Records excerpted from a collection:
● ● ● ●

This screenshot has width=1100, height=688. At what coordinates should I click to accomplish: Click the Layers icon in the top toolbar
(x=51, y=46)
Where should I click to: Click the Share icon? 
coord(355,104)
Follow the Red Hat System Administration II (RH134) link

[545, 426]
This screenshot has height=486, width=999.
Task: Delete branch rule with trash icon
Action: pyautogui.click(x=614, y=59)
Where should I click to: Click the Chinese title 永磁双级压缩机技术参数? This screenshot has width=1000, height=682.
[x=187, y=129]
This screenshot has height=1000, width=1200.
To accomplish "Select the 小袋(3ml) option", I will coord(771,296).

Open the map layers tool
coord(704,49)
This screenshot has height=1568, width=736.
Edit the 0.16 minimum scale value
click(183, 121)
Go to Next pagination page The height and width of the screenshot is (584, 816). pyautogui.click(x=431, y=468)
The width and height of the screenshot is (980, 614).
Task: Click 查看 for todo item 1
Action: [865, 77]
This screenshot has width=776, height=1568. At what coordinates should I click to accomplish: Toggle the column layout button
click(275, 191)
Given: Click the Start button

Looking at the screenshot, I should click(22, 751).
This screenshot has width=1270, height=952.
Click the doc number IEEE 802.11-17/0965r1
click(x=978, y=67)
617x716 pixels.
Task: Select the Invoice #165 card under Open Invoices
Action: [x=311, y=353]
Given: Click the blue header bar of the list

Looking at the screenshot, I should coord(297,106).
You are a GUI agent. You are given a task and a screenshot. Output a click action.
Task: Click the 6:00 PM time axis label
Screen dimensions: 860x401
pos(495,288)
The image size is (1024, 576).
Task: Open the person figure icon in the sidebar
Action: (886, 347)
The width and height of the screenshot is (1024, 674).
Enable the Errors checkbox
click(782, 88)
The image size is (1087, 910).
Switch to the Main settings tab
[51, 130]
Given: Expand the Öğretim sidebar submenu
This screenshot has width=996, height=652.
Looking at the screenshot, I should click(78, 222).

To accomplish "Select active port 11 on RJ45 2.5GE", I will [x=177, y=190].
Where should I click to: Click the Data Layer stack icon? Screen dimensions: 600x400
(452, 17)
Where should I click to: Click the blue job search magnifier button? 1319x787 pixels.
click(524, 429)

● ● ● ●

Exercise prompt:
Retype the records above in full, exactly as they appear.

The completed task:
This screenshot has width=1100, height=688. At what coordinates should I click to accomplish: Click the Layers icon in the top toolbar
(x=51, y=46)
Where should I click to: Click the Share icon? 
coord(355,104)
Follow the Red Hat System Administration II (RH134) link

[545, 426]
This screenshot has height=486, width=999.
Task: Delete branch rule with trash icon
Action: pyautogui.click(x=614, y=59)
Where should I click to: Click the Chinese title 永磁双级压缩机技术参数? This screenshot has width=1000, height=682.
[x=187, y=129]
This screenshot has height=1000, width=1200.
To accomplish "Select the 小袋(3ml) option", I will coord(771,296).

Open the map layers tool
coord(704,49)
This screenshot has height=1568, width=736.
Edit the 0.16 minimum scale value
click(183, 121)
Go to Next pagination page The height and width of the screenshot is (584, 816). pyautogui.click(x=431, y=468)
The width and height of the screenshot is (980, 614).
Task: Click 查看 for todo item 1
Action: [865, 77]
This screenshot has width=776, height=1568. At what coordinates should I click to accomplish: Toggle the column layout button
click(275, 191)
Given: Click the Start button

Looking at the screenshot, I should click(22, 751).
This screenshot has width=1270, height=952.
Click the doc number IEEE 802.11-17/0965r1
click(x=978, y=67)
617x716 pixels.
Task: Select the Invoice #165 card under Open Invoices
Action: [x=311, y=353]
Given: Click the blue header bar of the list

Looking at the screenshot, I should coord(297,106).
You are a GUI agent. You are given a task and a screenshot. Output a click action.
Task: Click the 6:00 PM time axis label
Screen dimensions: 860x401
pos(495,288)
The image size is (1024, 576).
Task: Open the person figure icon in the sidebar
Action: (886, 347)
The width and height of the screenshot is (1024, 674).
Enable the Errors checkbox
click(782, 88)
The image size is (1087, 910).
Switch to the Main settings tab
[51, 130]
Given: Expand the Öğretim sidebar submenu
This screenshot has width=996, height=652.
Looking at the screenshot, I should click(78, 222).

To accomplish "Select active port 11 on RJ45 2.5GE", I will [x=177, y=190].
Where should I click to: Click the Data Layer stack icon? Screen dimensions: 600x400
(452, 17)
Where should I click to: Click the blue job search magnifier button? 1319x787 pixels.
click(524, 429)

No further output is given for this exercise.